For him, immunotherapy – using the patient’s own immune system and directing it toward fighting the cancer, is where the future of ovarian cancer treatment lies.
Meet Dr. Greg Richards
Dr.Gregory Richards, board certified radiation oncologist, is one the latest physicians to join Mercyhealth Cancer Center-Rockford. He cultivated his expertise by working for nearly 10 years at the University of Wisconsin-Madison and five years at MD Anderson Cancer Center, in Chicago.
“I feel I can bring the elevated level of care from those large academic centers to Rockford, where there’s certainly a need for cancer services like radiation therapy,” he says. “Part of the reason why I’m here is because the medical oncologist here, Tom McFarland, and the radiation oncologist up at Mercyhealth-Janesville, Kevin Kozak, are both people I worked with at the University of Wisconsin. I really feel that it’s a top-notch team.”
As he builds up his new Rockford practice, one goal in mind is to improve community outreach. He’s not afraid to get in the trenches and speak directly to people about cancer screenings, preventative care and other related subjects.
“There’s an underserved patient population who could be better served if they had more awareness of the things we can do,” Richards says.

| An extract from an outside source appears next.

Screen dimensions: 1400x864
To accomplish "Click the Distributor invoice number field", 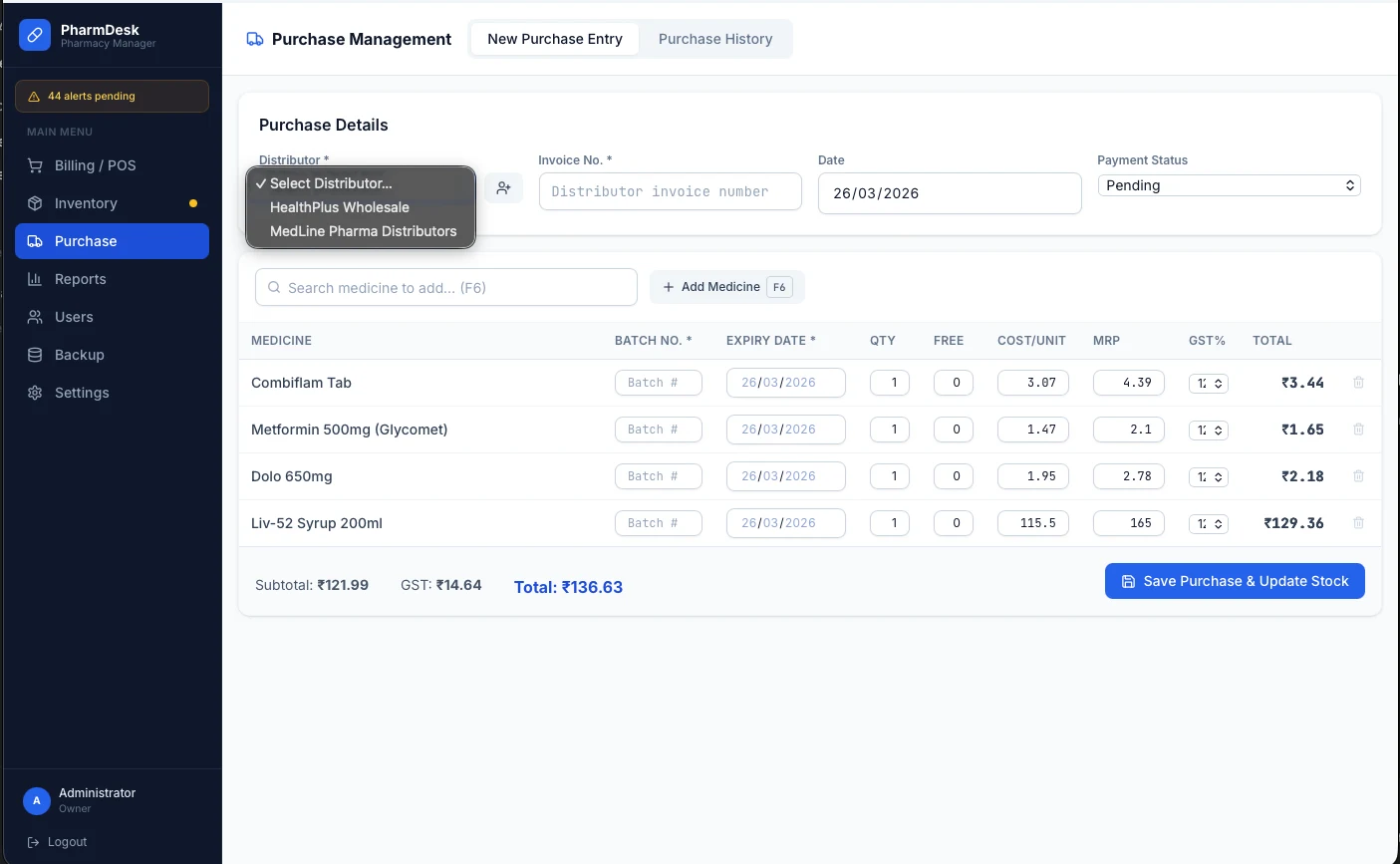I will 670,191.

These outreach programs, which Richards hopes to establish with Mercyhealth, can help give individuals the tools they need to reduce their risk of developing cancer, or even find out if they have cancer early on. Since most people know someone who has been affected by cancer, it also strikes an emotional chord.

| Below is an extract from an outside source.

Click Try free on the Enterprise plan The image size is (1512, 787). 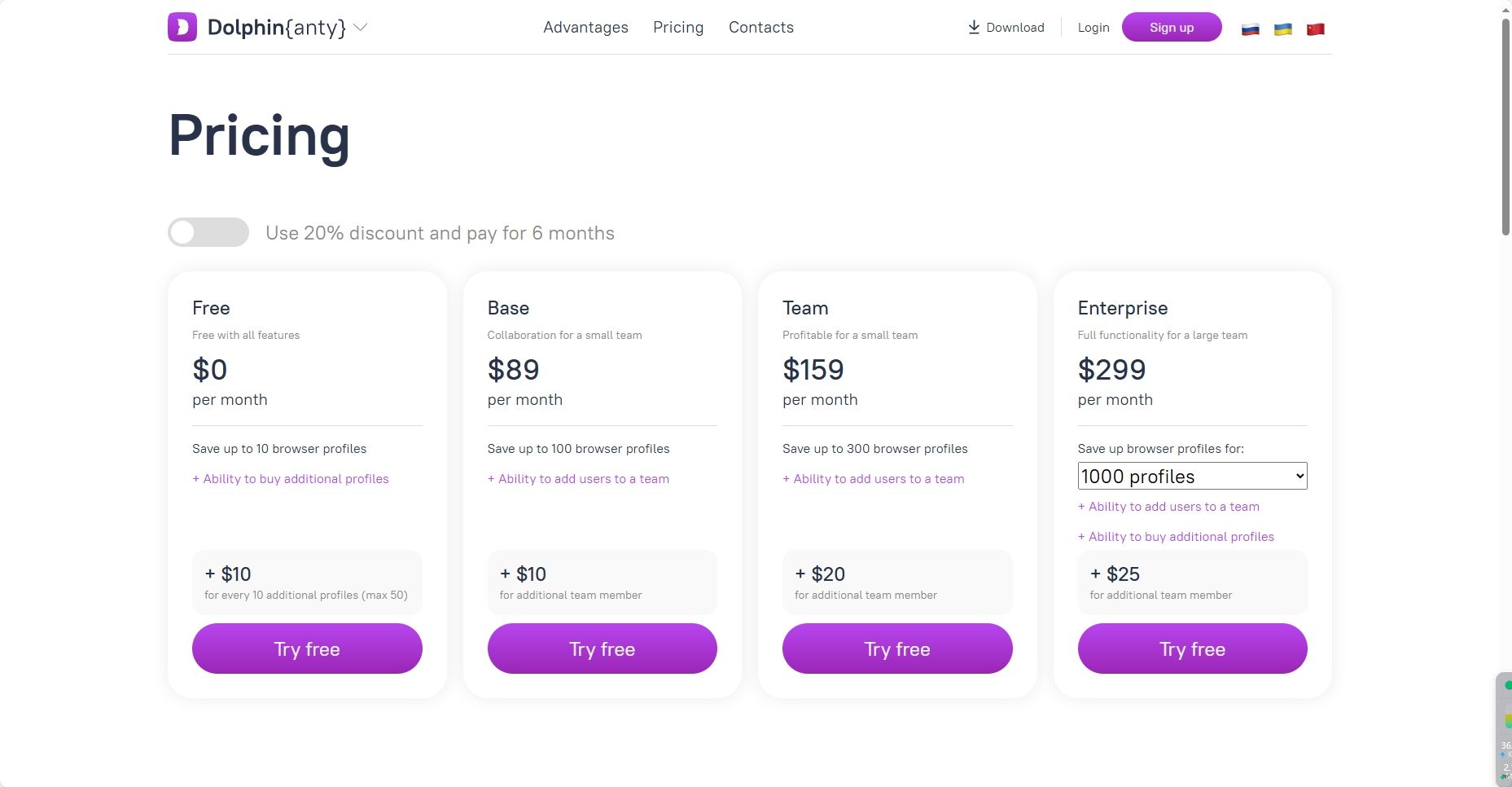click(1192, 649)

“Rockford has many community-driven clubs and activities, whether it be a rotary club or social club, and oftentimes throughout the year they have time slots where they present community talks,” Richards explains. “I always find they’re very rewarding because people like to hear from the physicians of the community, especially when it comes to cancer.”
Ultimately, when it comes to radiation therapy, Richards hopes patients don’t need to travel far to get the specialty care they deserve.
“We’re going to care for patients identically to big universities – that’s the goal with the team we’ve created,” he says.